#36 ✓invalid
Sune Marcher

Notepad_plus.cpp: rewrite of menuID2LangType()

Reported by Sune Marcher | February 3rd, 2010 @ 03:44 AM

Focusing on readability, ease of extension for new language types,
with smaller size as an added bonus - binary size statistics from
VS2008 release mode. Likely faster as well; function isn't really
speed-critical though.

Size statistics:
ORIGINAL: 125 lines, 371 bytes code, 299 bytes jumptable = 670 bytes
REWRITE: 41 lines, 53 bytes code, 54x2x1 table: 108 bytes = 161 bytes

Notes on implementation:
1) assumes, like original, that unknown cmdID maps to L_EXTERNAL.
2) requires that no IDM_LANG_xx is larger than IDM_LANG+254, since we
must encode in bytesize and 255 is reserved for end-table marker. Same goes for L_xx enum mapping, except a value of 255 can be used here. Use of >255 will be caught at compile-time, =255 won't. 3) It would be a good idea to introduce a L_START enum value with same
value as the first L_xx; better than assuming L_TXT will always be the first L_xx enum value. 4) Perhaps match up the IDM_LANG_xx/L_xx for the three special cases?

Comments and changes to this ticket

  • Sune Marcher

    Sune Marcher February 3rd, 2010 @ 06:39 AM

    • State changed from “new” to “needs_ack”
    • Assigned user set to “Sune Marcher”
  • Sune Marcher

    Sune Marcher February 3rd, 2010 @ 07:16 AM

    • Assigned user changed from “Sune Marcher” to “npp-community”

    (from [d0195ab4287c594215dc4fb011621817895b94c0]) Notepad_plus.cpp: rewrite of menuID2LangType()

    • rewrite for easier maintaining, as well as code&binary size.
    • See LH-36 for more information.

    [#36 state:needs_ack responsible:npp-community]

    Signed-off-by: Sune Marcher sm@flork.dk
    http://github.com/snemarch/npp-community/commit/d0195ab4287c594215d...

  • Sune Marcher

    Sune Marcher February 3rd, 2010 @ 07:19 AM

    (from [cd8e23474d39fee53b79c02e34e58de551dedf8d]) Notepad_plus.cpp: rewrite of menuID2LangType()

    • Focusing on readability, ease of extension for new language types, with smaller size as an added bonus - binary size statistics from VS2008 release mode.
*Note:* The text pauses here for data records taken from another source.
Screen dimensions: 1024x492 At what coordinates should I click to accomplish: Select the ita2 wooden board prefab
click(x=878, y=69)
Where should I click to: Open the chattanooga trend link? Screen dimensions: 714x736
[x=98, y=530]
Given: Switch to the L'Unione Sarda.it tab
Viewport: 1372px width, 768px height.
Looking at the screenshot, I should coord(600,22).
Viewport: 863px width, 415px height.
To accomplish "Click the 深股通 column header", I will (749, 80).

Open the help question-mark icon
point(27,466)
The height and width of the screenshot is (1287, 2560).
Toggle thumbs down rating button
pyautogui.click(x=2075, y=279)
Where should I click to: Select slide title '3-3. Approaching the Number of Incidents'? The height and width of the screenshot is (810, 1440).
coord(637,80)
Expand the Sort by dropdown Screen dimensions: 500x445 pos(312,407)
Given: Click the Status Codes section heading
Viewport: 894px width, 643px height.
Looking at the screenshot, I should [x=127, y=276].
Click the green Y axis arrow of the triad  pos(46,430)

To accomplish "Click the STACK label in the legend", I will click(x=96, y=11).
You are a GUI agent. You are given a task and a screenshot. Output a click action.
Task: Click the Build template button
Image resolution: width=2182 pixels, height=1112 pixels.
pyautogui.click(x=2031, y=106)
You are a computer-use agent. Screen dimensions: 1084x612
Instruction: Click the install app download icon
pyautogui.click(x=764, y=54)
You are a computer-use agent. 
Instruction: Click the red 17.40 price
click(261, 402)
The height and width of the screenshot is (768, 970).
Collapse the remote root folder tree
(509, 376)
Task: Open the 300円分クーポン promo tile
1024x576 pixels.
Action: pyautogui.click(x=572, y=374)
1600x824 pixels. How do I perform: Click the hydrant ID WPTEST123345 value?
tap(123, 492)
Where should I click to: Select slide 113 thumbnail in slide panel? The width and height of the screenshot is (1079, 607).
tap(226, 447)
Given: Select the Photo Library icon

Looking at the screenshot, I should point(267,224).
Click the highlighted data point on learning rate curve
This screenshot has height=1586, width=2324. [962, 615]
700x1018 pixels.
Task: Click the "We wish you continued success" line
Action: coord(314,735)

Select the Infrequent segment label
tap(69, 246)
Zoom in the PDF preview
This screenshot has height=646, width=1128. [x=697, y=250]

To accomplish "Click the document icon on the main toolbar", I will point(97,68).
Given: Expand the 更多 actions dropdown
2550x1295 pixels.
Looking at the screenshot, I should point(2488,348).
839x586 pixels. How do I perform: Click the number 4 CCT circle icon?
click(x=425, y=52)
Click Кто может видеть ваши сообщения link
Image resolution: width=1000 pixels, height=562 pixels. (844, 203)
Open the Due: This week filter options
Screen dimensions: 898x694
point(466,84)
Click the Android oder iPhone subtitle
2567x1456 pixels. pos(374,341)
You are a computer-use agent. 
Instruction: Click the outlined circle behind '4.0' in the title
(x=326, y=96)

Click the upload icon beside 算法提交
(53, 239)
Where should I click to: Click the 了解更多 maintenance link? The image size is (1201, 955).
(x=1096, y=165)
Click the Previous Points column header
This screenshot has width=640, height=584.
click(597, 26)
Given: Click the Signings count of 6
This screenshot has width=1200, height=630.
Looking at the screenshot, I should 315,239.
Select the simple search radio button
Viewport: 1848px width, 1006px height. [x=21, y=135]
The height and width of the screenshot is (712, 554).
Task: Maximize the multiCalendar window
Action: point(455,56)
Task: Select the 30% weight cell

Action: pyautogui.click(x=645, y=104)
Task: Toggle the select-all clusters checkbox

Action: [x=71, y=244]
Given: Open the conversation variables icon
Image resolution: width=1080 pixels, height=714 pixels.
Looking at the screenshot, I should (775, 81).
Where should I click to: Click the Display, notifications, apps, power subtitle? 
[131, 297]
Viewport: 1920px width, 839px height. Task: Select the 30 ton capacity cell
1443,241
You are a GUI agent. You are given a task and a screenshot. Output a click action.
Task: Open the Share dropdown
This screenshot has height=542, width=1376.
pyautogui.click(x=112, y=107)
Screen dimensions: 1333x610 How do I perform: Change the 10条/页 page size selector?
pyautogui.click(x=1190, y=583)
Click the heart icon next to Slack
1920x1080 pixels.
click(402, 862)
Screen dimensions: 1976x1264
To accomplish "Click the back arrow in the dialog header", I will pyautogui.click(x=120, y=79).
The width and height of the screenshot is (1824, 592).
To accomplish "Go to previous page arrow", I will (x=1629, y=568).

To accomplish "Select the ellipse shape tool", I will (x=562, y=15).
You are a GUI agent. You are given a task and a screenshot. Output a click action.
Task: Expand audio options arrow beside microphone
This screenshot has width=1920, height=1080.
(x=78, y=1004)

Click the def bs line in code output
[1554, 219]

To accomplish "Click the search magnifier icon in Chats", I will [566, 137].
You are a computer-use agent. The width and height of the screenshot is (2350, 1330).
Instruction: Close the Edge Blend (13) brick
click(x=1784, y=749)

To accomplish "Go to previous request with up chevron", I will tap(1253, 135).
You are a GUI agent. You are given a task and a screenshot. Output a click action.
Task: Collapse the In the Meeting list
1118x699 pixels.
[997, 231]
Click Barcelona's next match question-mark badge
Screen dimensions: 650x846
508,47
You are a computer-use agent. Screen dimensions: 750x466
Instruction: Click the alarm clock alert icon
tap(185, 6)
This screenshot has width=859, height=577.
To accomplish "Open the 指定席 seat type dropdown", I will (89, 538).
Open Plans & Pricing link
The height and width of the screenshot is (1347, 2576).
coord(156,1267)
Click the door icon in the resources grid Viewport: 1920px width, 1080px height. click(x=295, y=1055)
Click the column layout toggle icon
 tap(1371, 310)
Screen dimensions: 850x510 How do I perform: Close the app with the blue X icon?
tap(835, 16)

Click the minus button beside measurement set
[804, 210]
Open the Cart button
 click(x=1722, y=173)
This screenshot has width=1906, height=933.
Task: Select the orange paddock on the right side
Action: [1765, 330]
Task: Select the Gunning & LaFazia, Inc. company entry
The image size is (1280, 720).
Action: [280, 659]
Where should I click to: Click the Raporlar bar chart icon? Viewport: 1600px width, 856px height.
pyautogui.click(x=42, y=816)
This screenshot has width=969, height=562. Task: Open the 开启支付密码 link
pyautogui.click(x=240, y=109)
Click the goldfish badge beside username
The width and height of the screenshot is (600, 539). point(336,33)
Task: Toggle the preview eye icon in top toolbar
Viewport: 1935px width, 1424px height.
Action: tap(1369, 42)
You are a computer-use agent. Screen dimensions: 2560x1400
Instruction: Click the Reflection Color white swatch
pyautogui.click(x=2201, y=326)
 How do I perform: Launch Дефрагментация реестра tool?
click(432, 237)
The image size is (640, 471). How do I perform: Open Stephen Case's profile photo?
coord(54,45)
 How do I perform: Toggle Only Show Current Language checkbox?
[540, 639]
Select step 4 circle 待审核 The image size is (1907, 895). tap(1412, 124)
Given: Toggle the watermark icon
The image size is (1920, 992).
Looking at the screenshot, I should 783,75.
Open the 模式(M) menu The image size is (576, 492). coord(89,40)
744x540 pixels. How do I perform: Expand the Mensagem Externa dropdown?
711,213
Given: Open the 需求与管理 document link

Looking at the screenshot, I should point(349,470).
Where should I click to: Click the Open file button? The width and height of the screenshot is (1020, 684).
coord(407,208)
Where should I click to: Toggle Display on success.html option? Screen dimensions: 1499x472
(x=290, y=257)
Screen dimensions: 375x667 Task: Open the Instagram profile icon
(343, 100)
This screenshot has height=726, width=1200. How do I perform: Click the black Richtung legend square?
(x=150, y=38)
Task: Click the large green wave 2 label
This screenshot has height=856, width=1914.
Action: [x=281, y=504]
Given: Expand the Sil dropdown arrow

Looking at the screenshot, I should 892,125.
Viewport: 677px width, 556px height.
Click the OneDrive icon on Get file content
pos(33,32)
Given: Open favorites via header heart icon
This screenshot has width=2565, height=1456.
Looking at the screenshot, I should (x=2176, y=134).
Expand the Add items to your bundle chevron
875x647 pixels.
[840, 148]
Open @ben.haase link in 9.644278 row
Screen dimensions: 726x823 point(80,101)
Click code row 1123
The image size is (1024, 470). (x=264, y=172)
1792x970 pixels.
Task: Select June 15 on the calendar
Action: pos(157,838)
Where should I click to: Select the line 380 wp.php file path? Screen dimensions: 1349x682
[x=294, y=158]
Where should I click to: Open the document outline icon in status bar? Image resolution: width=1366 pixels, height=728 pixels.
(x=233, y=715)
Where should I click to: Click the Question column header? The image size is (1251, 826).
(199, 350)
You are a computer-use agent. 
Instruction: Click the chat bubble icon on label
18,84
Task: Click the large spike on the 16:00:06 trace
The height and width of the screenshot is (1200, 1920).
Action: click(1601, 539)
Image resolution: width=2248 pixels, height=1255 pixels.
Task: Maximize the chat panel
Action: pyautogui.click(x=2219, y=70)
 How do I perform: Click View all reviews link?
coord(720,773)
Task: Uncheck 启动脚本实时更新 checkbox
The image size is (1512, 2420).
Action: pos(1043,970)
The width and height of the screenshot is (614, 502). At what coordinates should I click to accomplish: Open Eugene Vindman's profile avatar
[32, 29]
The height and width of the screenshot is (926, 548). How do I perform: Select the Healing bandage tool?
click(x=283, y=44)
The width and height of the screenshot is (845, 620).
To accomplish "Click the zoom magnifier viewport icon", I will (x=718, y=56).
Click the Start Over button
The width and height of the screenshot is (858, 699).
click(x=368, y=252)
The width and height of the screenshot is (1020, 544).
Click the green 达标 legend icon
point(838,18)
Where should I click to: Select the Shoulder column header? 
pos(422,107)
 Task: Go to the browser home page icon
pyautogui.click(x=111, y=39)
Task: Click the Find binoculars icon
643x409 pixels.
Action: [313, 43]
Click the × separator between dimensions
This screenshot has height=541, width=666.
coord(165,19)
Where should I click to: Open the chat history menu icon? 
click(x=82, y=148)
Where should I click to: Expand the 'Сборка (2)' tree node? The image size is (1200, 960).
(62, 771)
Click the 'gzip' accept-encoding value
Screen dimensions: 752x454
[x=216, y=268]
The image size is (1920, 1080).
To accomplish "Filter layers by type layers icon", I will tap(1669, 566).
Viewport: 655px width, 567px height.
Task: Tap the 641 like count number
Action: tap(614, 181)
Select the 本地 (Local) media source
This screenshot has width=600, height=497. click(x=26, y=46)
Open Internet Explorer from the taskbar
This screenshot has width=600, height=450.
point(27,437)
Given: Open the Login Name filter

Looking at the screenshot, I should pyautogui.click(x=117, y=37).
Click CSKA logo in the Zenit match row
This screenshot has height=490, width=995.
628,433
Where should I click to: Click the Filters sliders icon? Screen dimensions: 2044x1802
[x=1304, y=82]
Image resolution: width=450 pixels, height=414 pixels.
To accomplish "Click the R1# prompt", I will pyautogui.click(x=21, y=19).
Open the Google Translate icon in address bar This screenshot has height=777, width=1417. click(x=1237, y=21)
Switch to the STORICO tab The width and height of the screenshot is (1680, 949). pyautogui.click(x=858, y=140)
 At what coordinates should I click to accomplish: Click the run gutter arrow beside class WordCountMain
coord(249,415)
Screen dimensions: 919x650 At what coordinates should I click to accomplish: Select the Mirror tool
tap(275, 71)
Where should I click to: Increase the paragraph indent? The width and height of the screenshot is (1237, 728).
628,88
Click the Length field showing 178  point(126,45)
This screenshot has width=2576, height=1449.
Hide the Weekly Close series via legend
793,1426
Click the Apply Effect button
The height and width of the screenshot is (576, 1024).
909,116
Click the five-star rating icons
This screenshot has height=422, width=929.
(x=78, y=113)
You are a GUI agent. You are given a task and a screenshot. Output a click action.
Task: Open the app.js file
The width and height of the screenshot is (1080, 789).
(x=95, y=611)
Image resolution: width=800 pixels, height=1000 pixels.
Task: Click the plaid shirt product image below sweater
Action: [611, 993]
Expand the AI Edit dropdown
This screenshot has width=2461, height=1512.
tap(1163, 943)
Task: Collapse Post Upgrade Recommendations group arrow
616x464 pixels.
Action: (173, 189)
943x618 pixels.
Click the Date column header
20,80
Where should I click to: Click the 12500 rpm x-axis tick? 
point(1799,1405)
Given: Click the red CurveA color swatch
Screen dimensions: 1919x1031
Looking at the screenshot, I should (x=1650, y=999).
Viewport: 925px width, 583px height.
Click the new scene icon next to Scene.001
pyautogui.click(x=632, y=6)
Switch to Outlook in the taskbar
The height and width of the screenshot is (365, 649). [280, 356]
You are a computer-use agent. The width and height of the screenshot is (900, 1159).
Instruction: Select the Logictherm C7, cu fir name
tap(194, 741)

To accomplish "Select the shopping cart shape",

Likely faster as well; function isn't really speed-critical though.

    • Size statistics: ORIGINAL: 125 lines, 371 bytes code, 299 bytes jumptable = 670 bytes REWRITE: 41 lines, 53 bytes code, 54x2x1 table: 108 bytes = 161 bytes

    [#36]

    Signed-off-by: Sune Marcher sm@flork.dk
    http://github.com/snemarch/npp-community/commit/cd8e23474d39fee53b7...

  • Sune Marcher

    Sune Marcher February 3rd, 2010 @ 12:16 PM

    (from [4317709c9499ee0e6dca6d81f23da9f430b6c917]) Notepad_plus.cpp: rewrite of menuID2LangType()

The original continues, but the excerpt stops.